__Dataset excerpts__:
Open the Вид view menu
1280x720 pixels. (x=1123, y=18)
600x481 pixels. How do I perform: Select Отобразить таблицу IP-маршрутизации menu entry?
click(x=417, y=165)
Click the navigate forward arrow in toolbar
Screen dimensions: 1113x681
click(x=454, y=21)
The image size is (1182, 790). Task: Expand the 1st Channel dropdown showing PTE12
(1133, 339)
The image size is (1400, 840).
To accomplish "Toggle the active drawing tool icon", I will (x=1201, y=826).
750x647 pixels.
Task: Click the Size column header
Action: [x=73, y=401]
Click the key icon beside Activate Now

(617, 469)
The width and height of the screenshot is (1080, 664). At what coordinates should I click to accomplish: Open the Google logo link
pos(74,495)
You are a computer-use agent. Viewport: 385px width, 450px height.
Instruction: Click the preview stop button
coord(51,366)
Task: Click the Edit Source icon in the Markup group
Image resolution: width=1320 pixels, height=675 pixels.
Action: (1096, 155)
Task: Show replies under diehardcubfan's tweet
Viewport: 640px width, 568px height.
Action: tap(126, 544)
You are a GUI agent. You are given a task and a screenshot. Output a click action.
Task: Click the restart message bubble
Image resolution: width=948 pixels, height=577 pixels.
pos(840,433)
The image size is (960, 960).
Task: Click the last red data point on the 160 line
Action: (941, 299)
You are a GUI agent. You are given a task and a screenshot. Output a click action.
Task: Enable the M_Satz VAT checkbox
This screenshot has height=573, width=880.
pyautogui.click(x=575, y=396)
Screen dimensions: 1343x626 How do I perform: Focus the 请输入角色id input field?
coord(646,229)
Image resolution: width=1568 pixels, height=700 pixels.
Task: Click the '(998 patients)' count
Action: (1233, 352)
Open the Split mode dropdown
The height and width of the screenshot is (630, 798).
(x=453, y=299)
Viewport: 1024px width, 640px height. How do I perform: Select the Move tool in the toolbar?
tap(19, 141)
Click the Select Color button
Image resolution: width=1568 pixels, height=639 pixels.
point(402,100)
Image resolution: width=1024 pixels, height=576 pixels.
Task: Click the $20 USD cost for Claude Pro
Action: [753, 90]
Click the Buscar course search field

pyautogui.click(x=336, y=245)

__Problem to solve__:
The output should be a character-exact copy of all entries.

__Reply to the task__:
Open the Вид view menu
1280x720 pixels. (x=1123, y=18)
600x481 pixels. How do I perform: Select Отобразить таблицу IP-маршрутизации menu entry?
click(x=417, y=165)
Click the navigate forward arrow in toolbar
Screen dimensions: 1113x681
click(x=454, y=21)
The image size is (1182, 790). Task: Expand the 1st Channel dropdown showing PTE12
(1133, 339)
The image size is (1400, 840).
To accomplish "Toggle the active drawing tool icon", I will (x=1201, y=826).
750x647 pixels.
Task: Click the Size column header
Action: [x=73, y=401]
Click the key icon beside Activate Now

(617, 469)
The width and height of the screenshot is (1080, 664). At what coordinates should I click to accomplish: Open the Google logo link
pos(74,495)
You are a computer-use agent. Viewport: 385px width, 450px height.
Instruction: Click the preview stop button
coord(51,366)
Task: Click the Edit Source icon in the Markup group
Image resolution: width=1320 pixels, height=675 pixels.
Action: (1096, 155)
Task: Show replies under diehardcubfan's tweet
Viewport: 640px width, 568px height.
Action: tap(126, 544)
You are a GUI agent. You are given a task and a screenshot. Output a click action.
Task: Click the restart message bubble
Image resolution: width=948 pixels, height=577 pixels.
pos(840,433)
The image size is (960, 960).
Task: Click the last red data point on the 160 line
Action: (941, 299)
You are a GUI agent. You are given a task and a screenshot. Output a click action.
Task: Enable the M_Satz VAT checkbox
This screenshot has height=573, width=880.
pyautogui.click(x=575, y=396)
Screen dimensions: 1343x626 How do I perform: Focus the 请输入角色id input field?
coord(646,229)
Image resolution: width=1568 pixels, height=700 pixels.
Task: Click the '(998 patients)' count
Action: (1233, 352)
Open the Split mode dropdown
The height and width of the screenshot is (630, 798).
(x=453, y=299)
Viewport: 1024px width, 640px height. How do I perform: Select the Move tool in the toolbar?
tap(19, 141)
Click the Select Color button
Image resolution: width=1568 pixels, height=639 pixels.
point(402,100)
Image resolution: width=1024 pixels, height=576 pixels.
Task: Click the $20 USD cost for Claude Pro
Action: [753, 90]
Click the Buscar course search field

pyautogui.click(x=336, y=245)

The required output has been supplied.